Pixel coordinate grounding data
-- Opening Marker --
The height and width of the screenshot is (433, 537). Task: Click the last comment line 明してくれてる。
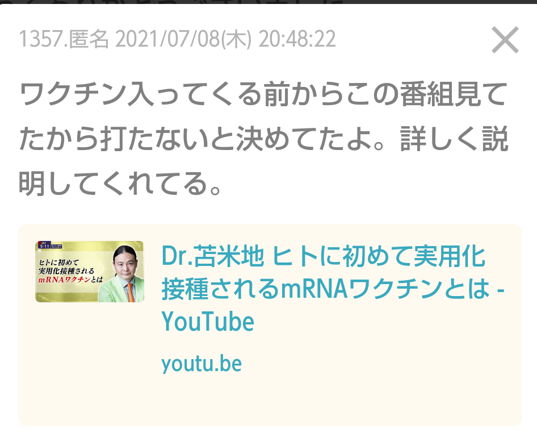pos(120,184)
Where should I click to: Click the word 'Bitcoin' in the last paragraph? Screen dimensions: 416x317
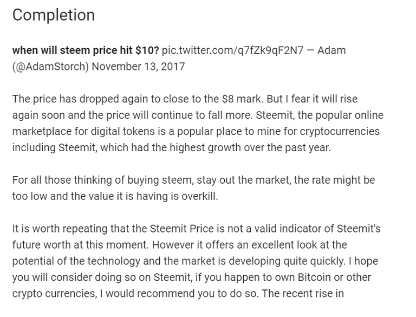coord(314,277)
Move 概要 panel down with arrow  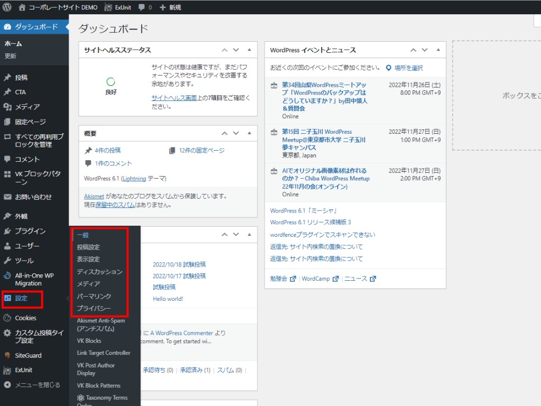236,133
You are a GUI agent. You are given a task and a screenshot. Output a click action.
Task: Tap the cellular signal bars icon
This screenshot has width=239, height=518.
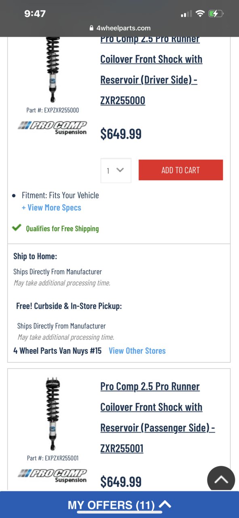click(186, 14)
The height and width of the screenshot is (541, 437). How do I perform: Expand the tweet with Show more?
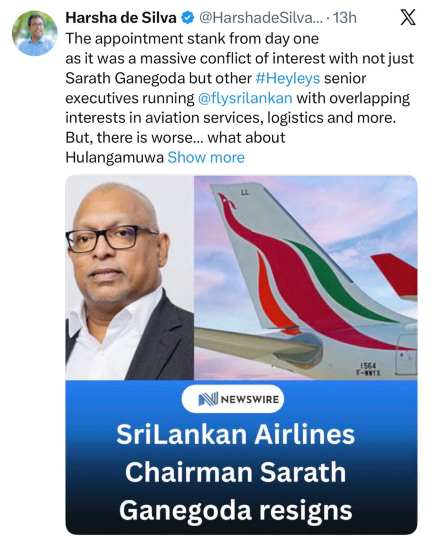206,157
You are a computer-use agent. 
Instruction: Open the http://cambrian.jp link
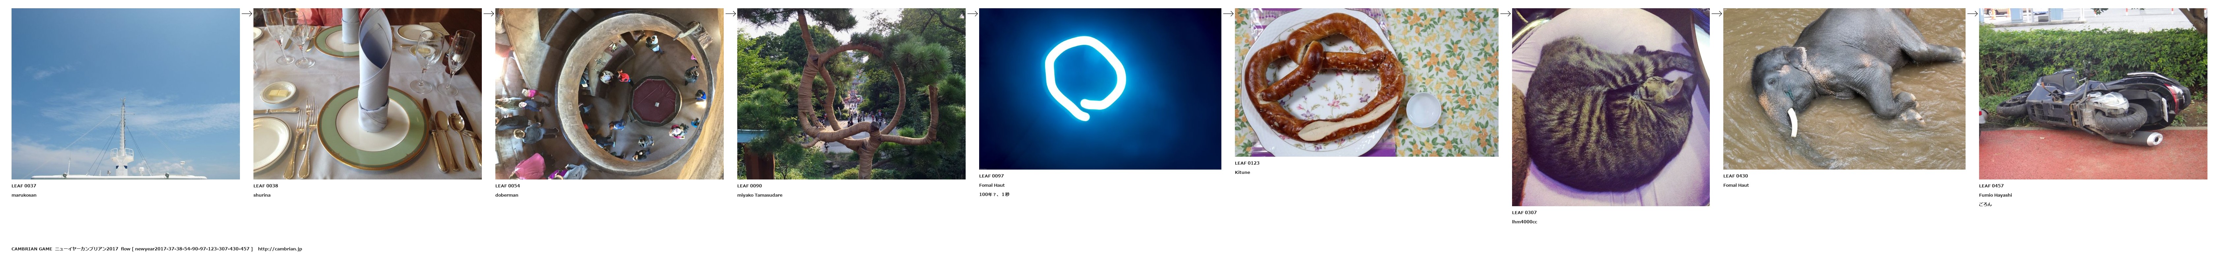point(280,249)
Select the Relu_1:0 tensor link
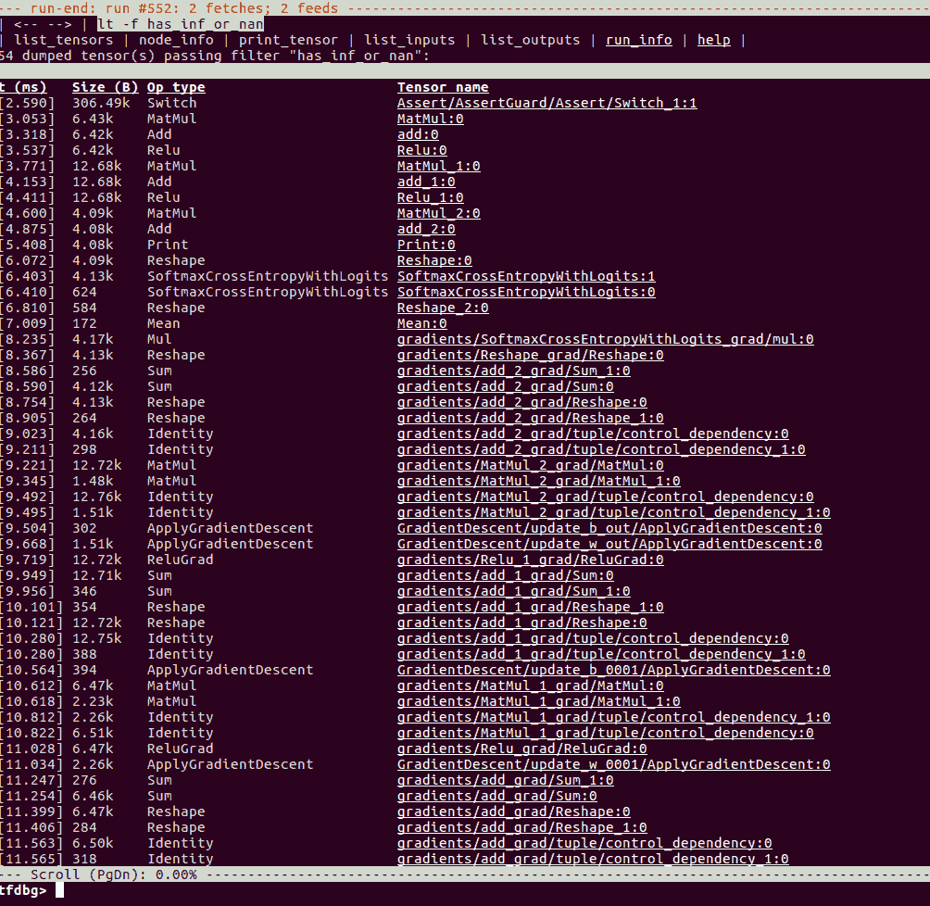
-- Closing Marker --
# [INSTRUCTIONS TO FOLLOW]
Each line above that contains the string "agent" should be identified and copied.

# [SOLUTION]
You are a GUI agent. You are given a task and a screenshot. Output a click action.
You are a computer-use agent. 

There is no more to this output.